Tell us some interesting numbers (traffic, rows, gigabytes you store, process, infra costs and so on)
Wikipedia's budget is public, the site and the 400 people on staff plus a number of projects and chapters are run with a budget of about $100 million dollars per year. The whole data stack hardware costs are minimal, less than a million dollars per year for about 3PB of data. We process and aggregate a lot of data but also, according to our privacy policy, a lot of it is discarded.
What’s the most interesting use case solved with data. I know you have pretty interesting blog posts about it.
My two favorite projects are more data scienc-y than data engineer-y and in both I collaborated with our team of Researchers which are the ones that really came into gauge whether the engineering ideas are mathematically sound.

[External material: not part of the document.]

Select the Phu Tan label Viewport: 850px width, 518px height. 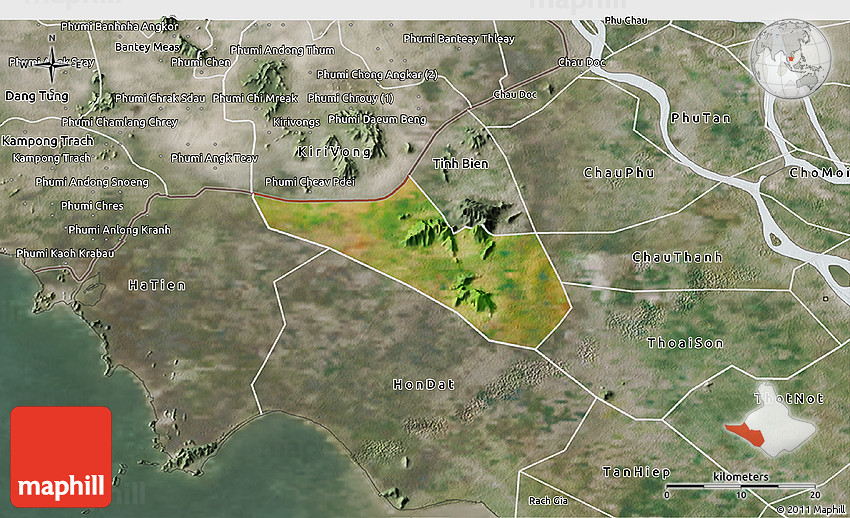pyautogui.click(x=700, y=118)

Bot detection: It took us a bit but we finally were able to flag a lot of the automated traffic that Wikipedia gets and tag it as such on our data releases and internal reports. Some of this traffic is benign (in the sense of it only using resources). An example. Other traffic, however, is not so innocuous. There are many attempts to manipulate Wikipedia's top pageview lists, for example. Most recently someone was trying to add a bunch of obscene terms to the top pageview list of Hungarian Wikipedia.
While on first instance, this seems like a simple classification problem, getting a labeled dataset to do prediction is actually not that simple. It requires building pseudo-sessions on top of data that has no common identifiers to know that two requests came from the same entity. We ended up using heuristics rather than ML and things worked out pretty well. You can read about the details of it here.

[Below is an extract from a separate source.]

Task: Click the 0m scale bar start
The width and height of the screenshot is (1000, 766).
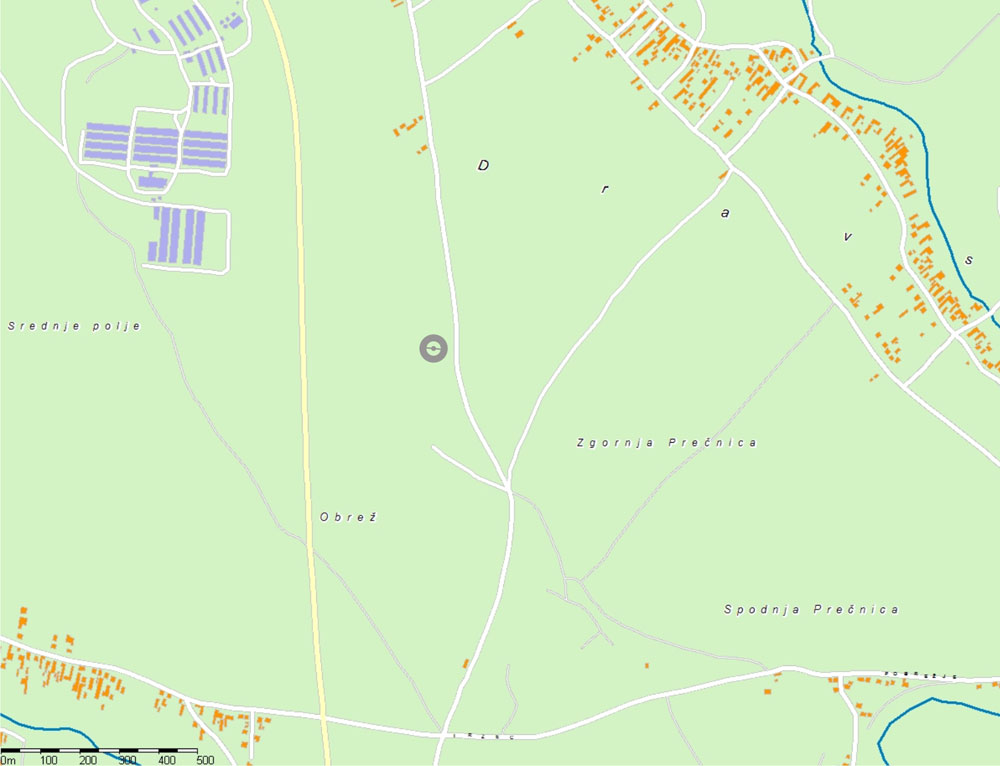Action: pyautogui.click(x=8, y=760)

Censorship Alarms: We wanted to identify events in which active censorship of Wikipedia sites is ongoing. Wikipedia was blocked in Turkey for years and it is today blocked in Mainland China. Besides these countries like Iran block Wikipedia on and off. Looking at that problem in detail we realized that it had a lot in common with problems with data quality so we used some of the same techniques to alarm when "it seemed" a country had an anomalous traffic pattern. Again, this is less easy than it seems at first sight because you do not want to alarm unnecessarily and uniform traffic drops do not constitute an event. Anomalous traffic drops do. See how we did it here.

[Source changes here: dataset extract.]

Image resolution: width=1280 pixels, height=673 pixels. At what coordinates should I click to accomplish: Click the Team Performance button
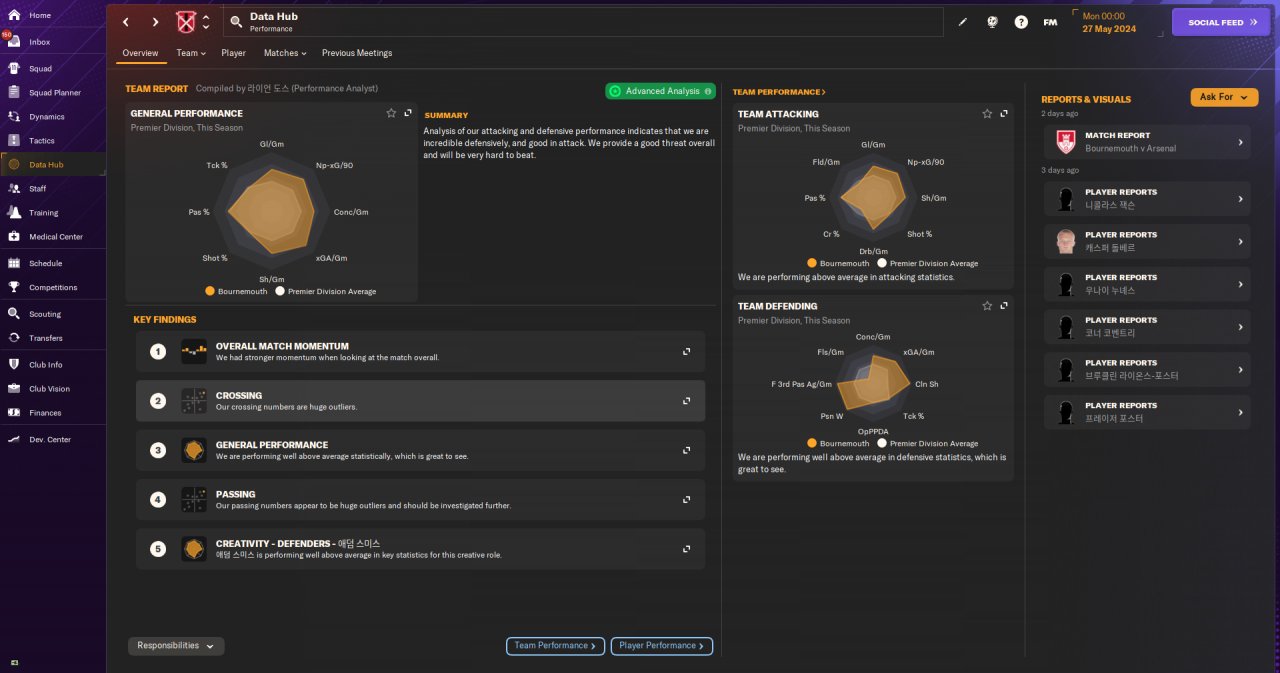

What are the most interesting, unexpected, or challenging lessons that you have learned? I guess there are plenty of them related to user privacy. How that changes in comparison to a “regular company”, what things you need to be careful when dealing with data.
Lessons learned are many: in environments where the work is principle-based rather than profit based defining metrics is not easy. When everyone cares a lot about the larger mission of their work there is going to be a lot of strong discussions, once consensus is reached execution is fast with zero management oversight. Also, principles are very useful when choices are needed so in a way, working on a strong principle based organization makes some choices easy (ex: only use open source, preserve the right to fork) even if those choices imply a lot of work.
How was your team organized: people, roles. What was your objective as a team? I guess one of them would be to create internal tools but I know you have some external tools and data.
The larger Technology team reports to the CTO, there are several parallel teams: Security, SRE, Data Engineering, Performance... Those teams work independently but coordinate among themselves. The mission of the Data Engineering team is to serve internal customers but also the large external community. I think for a team in an organization as large in impact as Wikimedia is crucial to have a mission statement, otherwise it is easy to get lost in the many (infinite, really) requests for work. Our mission was to "empower and support data informed decision making across the Foundation and the Community". We make Wikimedia related data available for querying and analysis to both Wikimedia employees and the different Wiki communities and stakeholders."
This mission, notice, involves serving a large group of stakeholders, the community of editors that do not work at the Wikimedia Foundation.